[YOUR GOAL] Write out exactly the lines between the line containing "You are a computer-use" and the end of the records, counting both ends, and leave out all pictures.

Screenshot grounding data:

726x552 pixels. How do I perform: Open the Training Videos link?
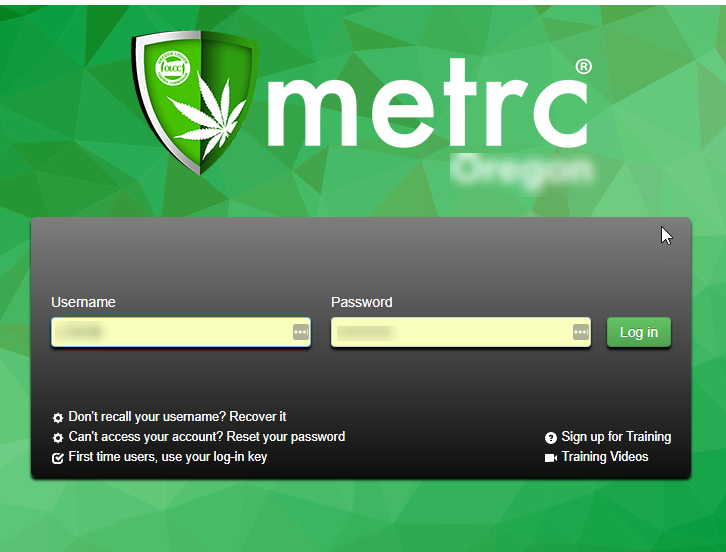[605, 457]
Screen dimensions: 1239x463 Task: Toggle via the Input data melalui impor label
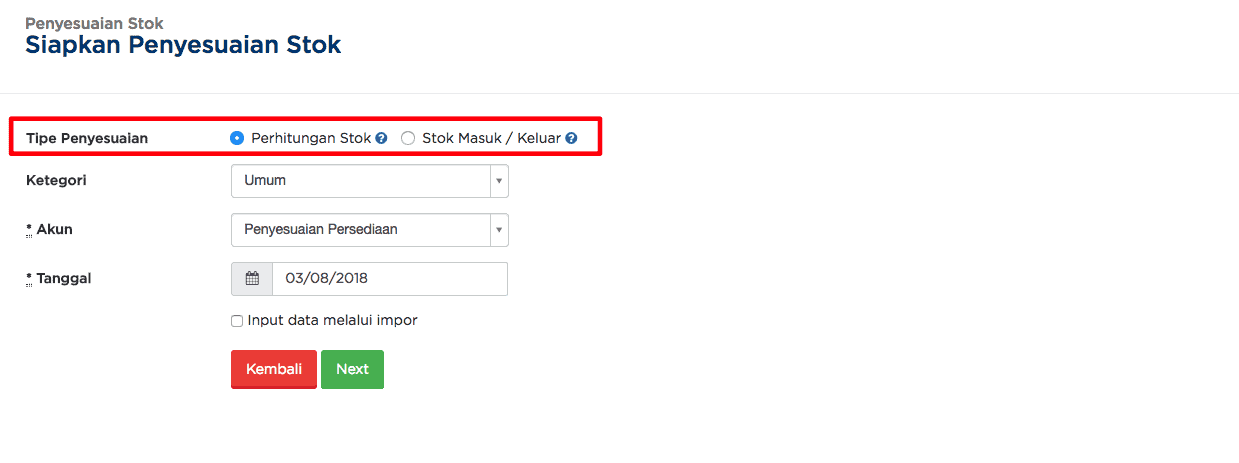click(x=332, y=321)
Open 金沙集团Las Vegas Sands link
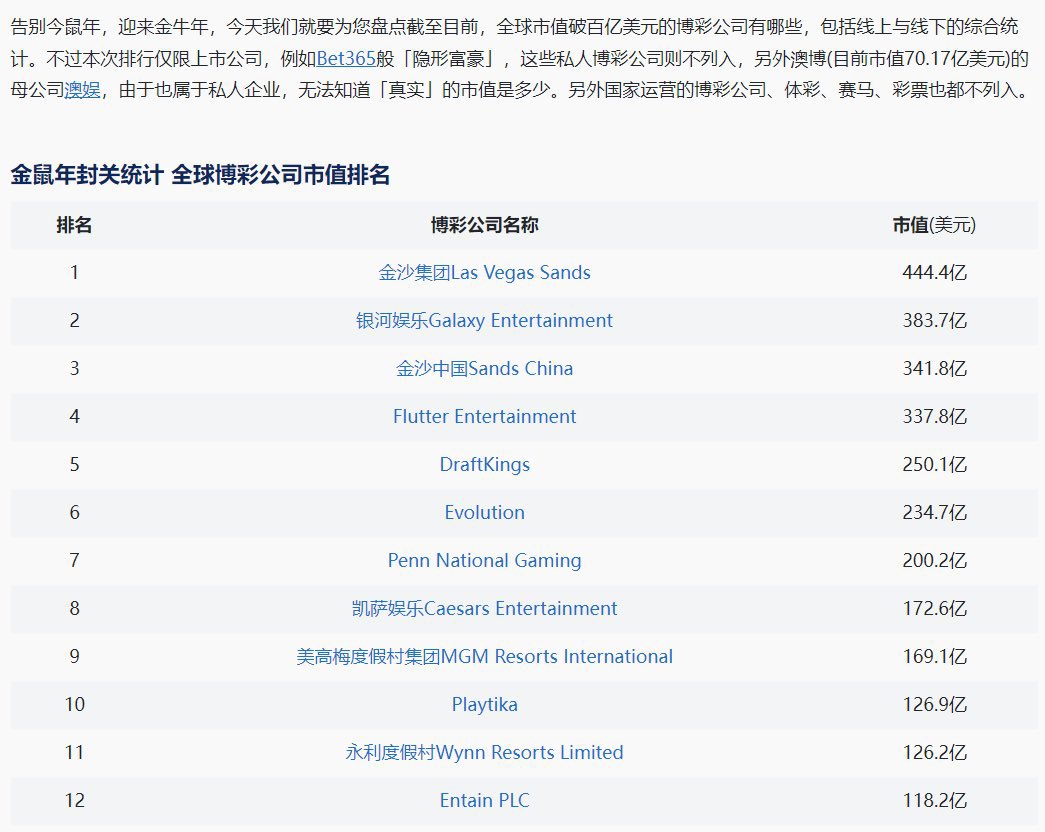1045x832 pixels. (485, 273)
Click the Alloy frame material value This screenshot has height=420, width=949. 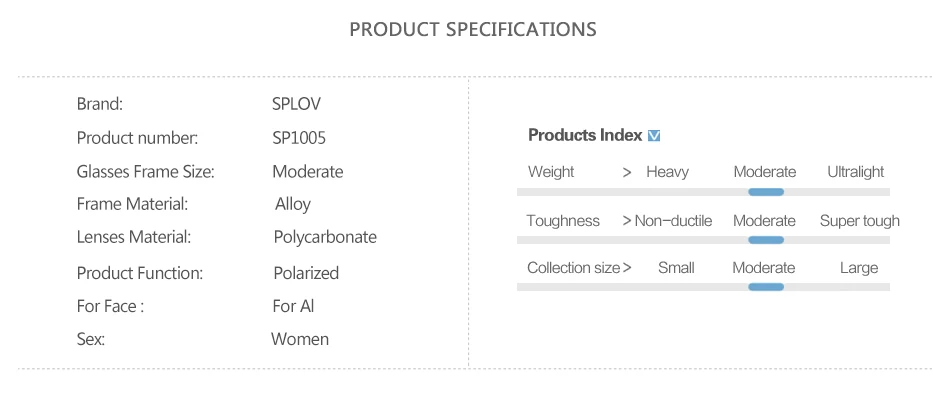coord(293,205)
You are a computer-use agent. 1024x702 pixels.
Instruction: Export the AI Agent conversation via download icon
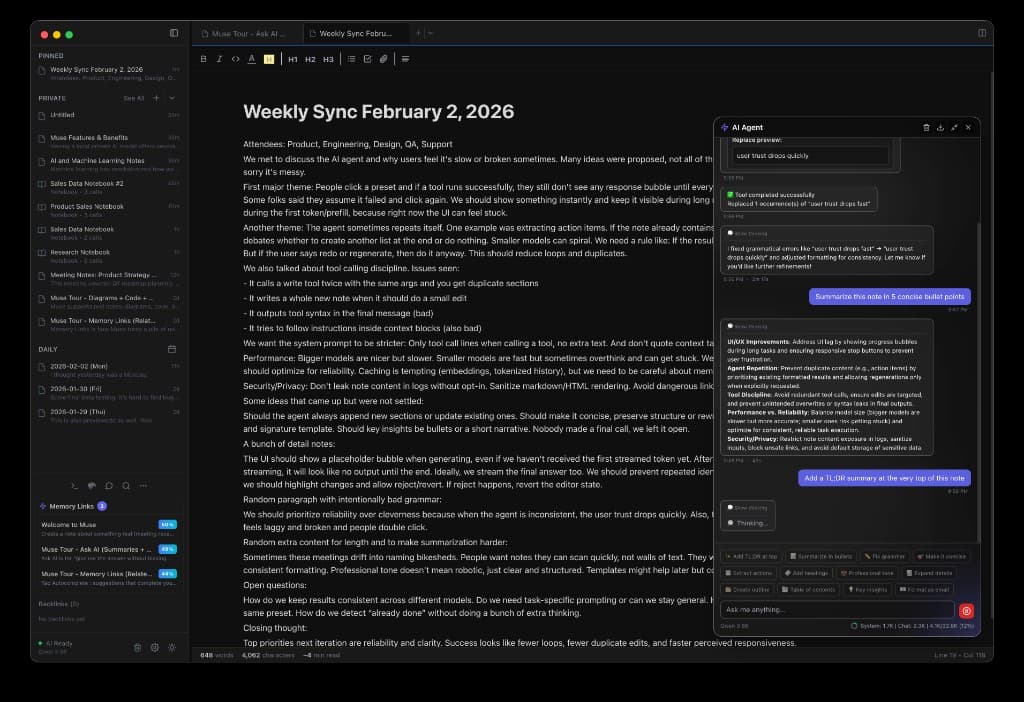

[RESULT FOR THIS TASK]
You are a computer-use agent. 1024x702 pixels.
Instruction: Export the AI Agent conversation via download icon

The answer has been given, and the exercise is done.